さすがは兄妹、あ・うんの呼吸で作業が進む
今回の耕す女子
- 青森県黒石市佐藤真理子さん(さとうまりこさん)
- 1983年生まれ。青森県黒石市出身。畑歴は、物心ついた頃から20年余り。県立黒石商業高校、弘前ホスピタリティーアカデミー(調理科)を卒業後、病院勤務を経て2004年に就農。野菜ソムリエやコーヒーアドバイザー等の資格を持つ。
作業の合間に、歌ったり踊ったり!
茶髪のおだんごヘアーにばっちりメイク。
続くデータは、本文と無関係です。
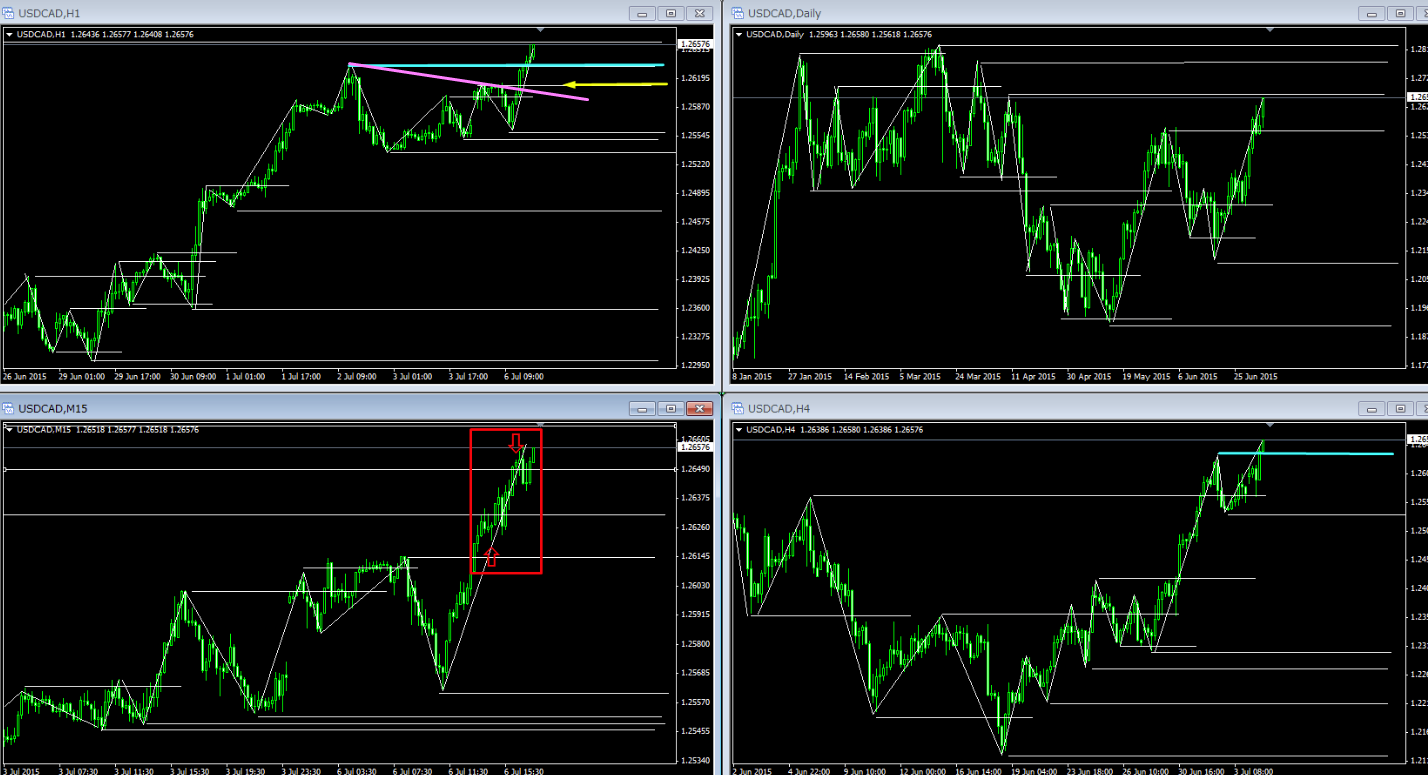The width and height of the screenshot is (1428, 775).
Task: Click the USDCAD,H4 window chart icon
Action: click(x=739, y=408)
ピアスの穴は右耳に2つ、左耳に5つ(!)もあいている。見た目にはおよそ農業と縁がないように見える彼女が、今回の“耕す女子”、佐藤真理子さん。色白で華奢な体つきからは想像しがたいが、就農して7年目になる専業農家だ。
真理子さんは、青森県のほぼ中央に位置する黒石市で、イネ20町(*)と、ビニールハウスでトマトやアスパラガスなど約3300㎡を栽培している農家の末娘。両親と兄・拓郎さんの4人で農業を切り盛りしている。
「農業は頑張ったぶんの成果が目に見えるところ、作物が応えてくれるところが好き。作業の合間にお兄ちゃんと大声で歌ったり踊ったりしながら、やりたい放題やってます」と、笑顔で話しながら、ガスパワー耕うん機「ピアンタ」でリズミカルに大豆畑を耕していく。
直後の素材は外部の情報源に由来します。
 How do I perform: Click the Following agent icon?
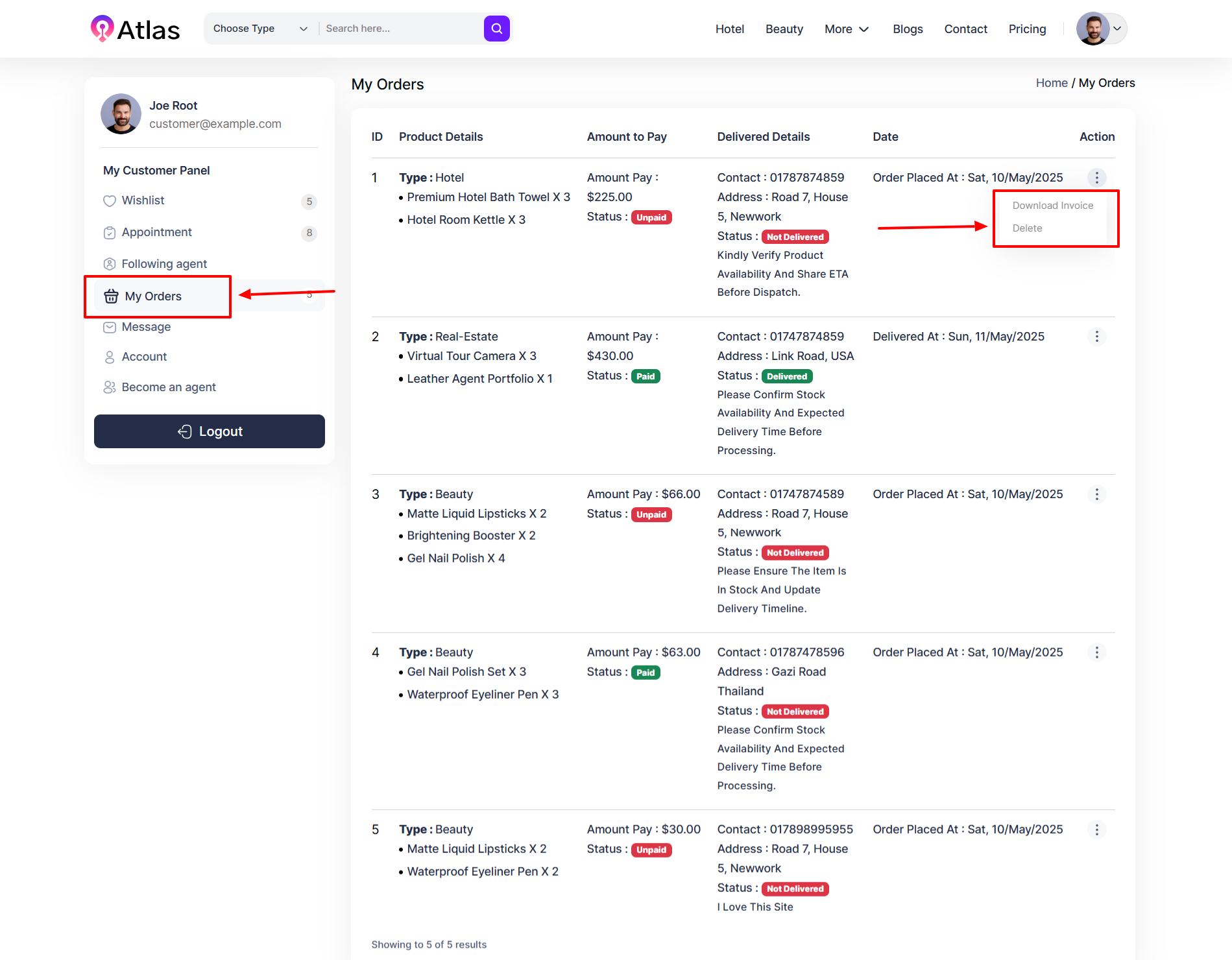(x=110, y=264)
「ピアンタは、女性でも手軽に扱えるところがいい。耕していると、こっちまで楽しくなってくる!」
しばらくして拓郎さんが駆けつけた。農業のかたわら、ミュージシャンとしても活躍する拓郎さんは、人を楽しませるのが得意なようで、拓郎さんの冗談に、真理子さんは声をあげて笑いながら作業を進めていた。
*1町=約10000㎡、1ha



兄妹ともに笑顔が絶えない、陽気な人柄。聞けば、佐藤家は子どもの頃から笑いの絶えない家庭だったとか。「つくっている人が楽しんでいなけりゃ、いい作物は育たない」というのが、父・英次さんの持論だそうで、「作物をつくっているその人自身が野菜にあらわれる」ことを2人ともとても大切に思っている。「食べる人のことまで考えて、おいしい作物を育てたい」と、拓郎さん。「おいしいと言ってもらえると、疲れもぶっ飛ぶ!」と真理子さん。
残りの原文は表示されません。